Jet2 cancels flights until June 23 as government gives green light to book holidays abroad
Jet2 has extended its suspension on flights and holidays up to June 23 blaming a lack of clarity from the government.
The announcement came after the government revealed how foreign leisure travel will resume under a traffic light scheme.
Chief executive Steve Heapy said that the framework lacked ‘rigorous detail about how to get international travel going again’.
He said: “Following the publication of the framework today, we still do not know when we can start to fly, where we can fly to and the availability and cost of testing. Rather than answering questions, the framework leaves everyone asking more.”
This follows an announcement from Transport Secretary Grant Shapps this morning that people can ‘start to think’ about booking overseas summer holidays once again.
The Cabinet minister said it is the first time in “many months” he was not advising against booking foreign trips.
His comments came just five days after Downing Street published a document which urged people “not to book summer holidays abroad until the picture is clearer”.
On Friday Mr Shapps announced a “framework” for the resumption of overseas leisure travel, which included requiring all arrivals to take pre-departure and post-arrival coronavirus tests.
Post-arrival tests must be the polymerase chain reaction (PCR) type which cost about £120, he said.
This led to a furious backlash from the travel industry, which wants travellers returning from low-risk countries to be allowed to take lateral flow tests, which are cheaper and quicker.

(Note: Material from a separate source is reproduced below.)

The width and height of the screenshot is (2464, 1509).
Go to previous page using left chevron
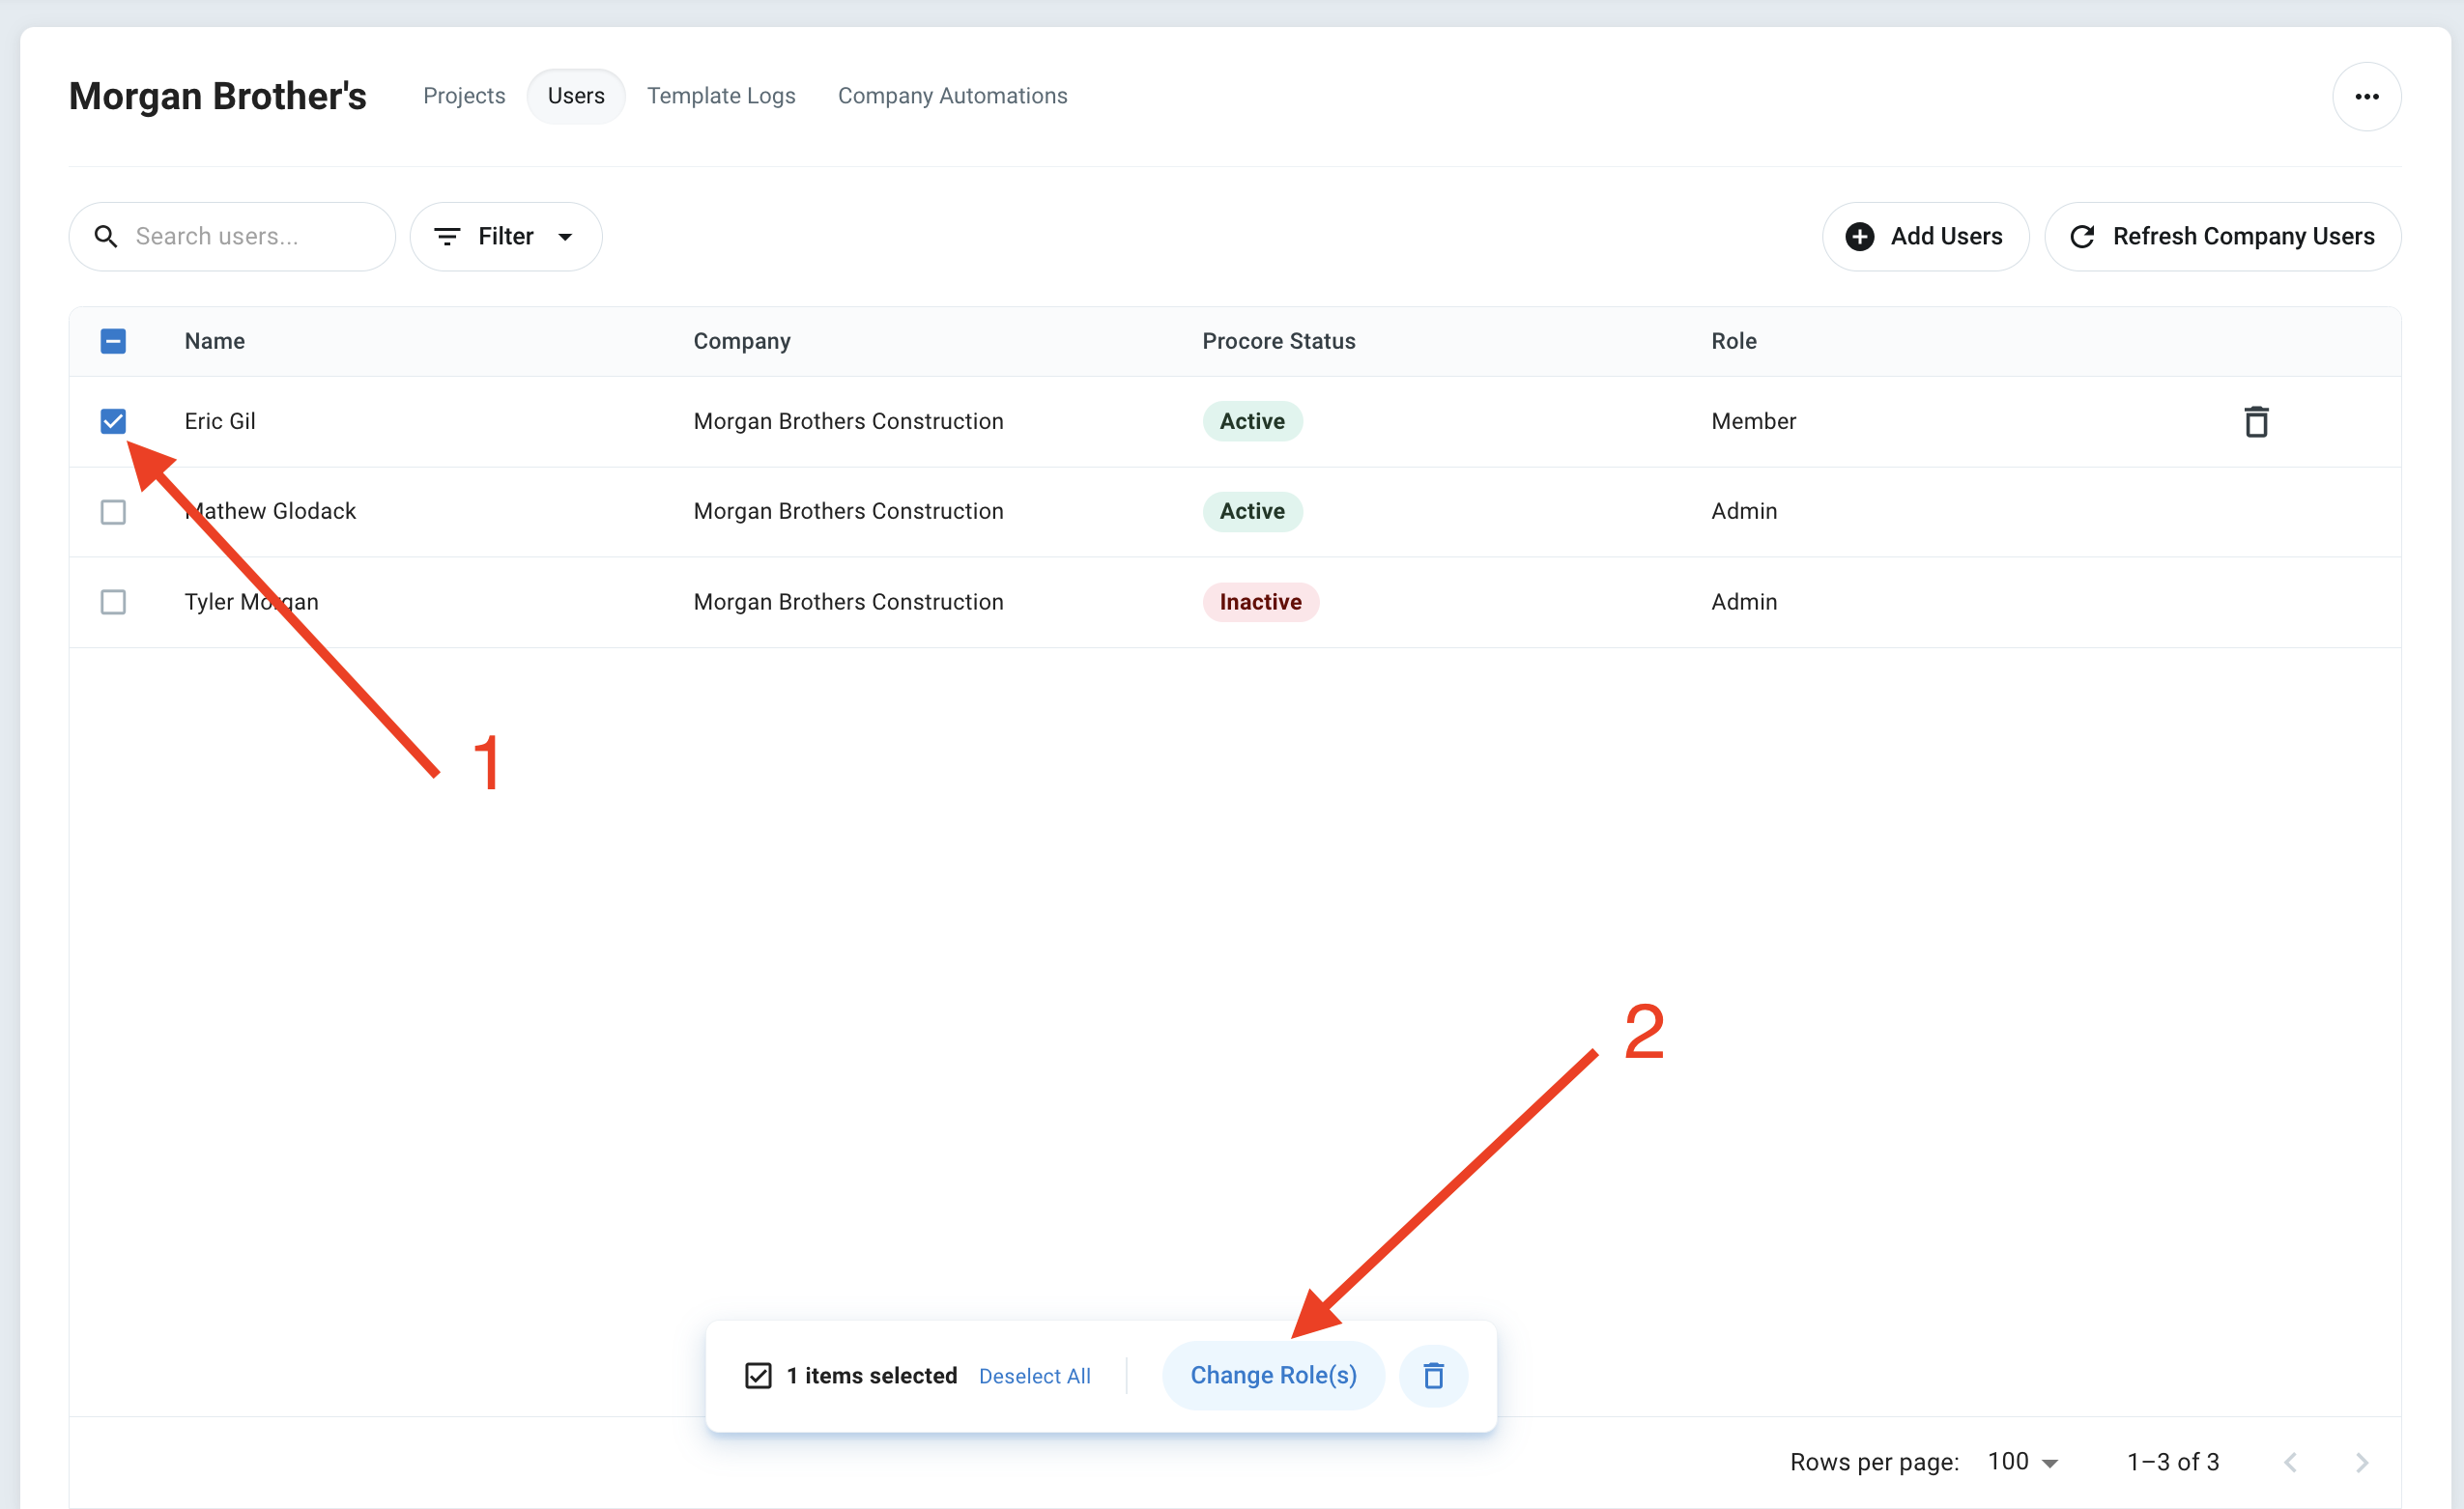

Asked if people could start to book foreign holidays now, Mr Shapps told Sky News: “I’m not telling people that they shouldn’t book summer holidays now, it’s the first time that I’ve been able to say that for many months.”
He said he was looking to “drive down the costs” of tests required for international travel to resume.
“Costs are definitely a concern, it’s one of the factors this year, and we have to accept we’re still going through a global pandemic,” he said.
“And so we do have to be cautious and I’m afraid that does involve having to have some tests and the like.
“But, I am undertaking today to drive down the costs of those tests and looking at some innovative things we could do.”
The Department for Transport (DfT) refused to confirm whether foreign holidays will be permitted from May 17, which is the earliest date under the Prime Minister’s road map for easing coronavirus restrictions in England.
It also insisted it was “too early to predict which countries will be on which list” under a new risk-based traffic light system, with an “initial assessment” to be produced “by early May”.
People arriving from a “green” country will not be required to self-isolate, but those entering the UK from an “amber” destination must quarantine for 10 days.
Existing rules for arrivals from “red” locations will continue, including the requirement to pay to enter a quarantine hotel.
These restrictions will be “formally reviewed” on June 28 to take account of “the domestic and international health picture and to see whether current measures could be rolled back”, the DfT added.
Further reviews will take place no later than July 31 and October 1.
A “Green Watchlist” will be introduced to identify countries most at risk of moving from “green” to “amber”.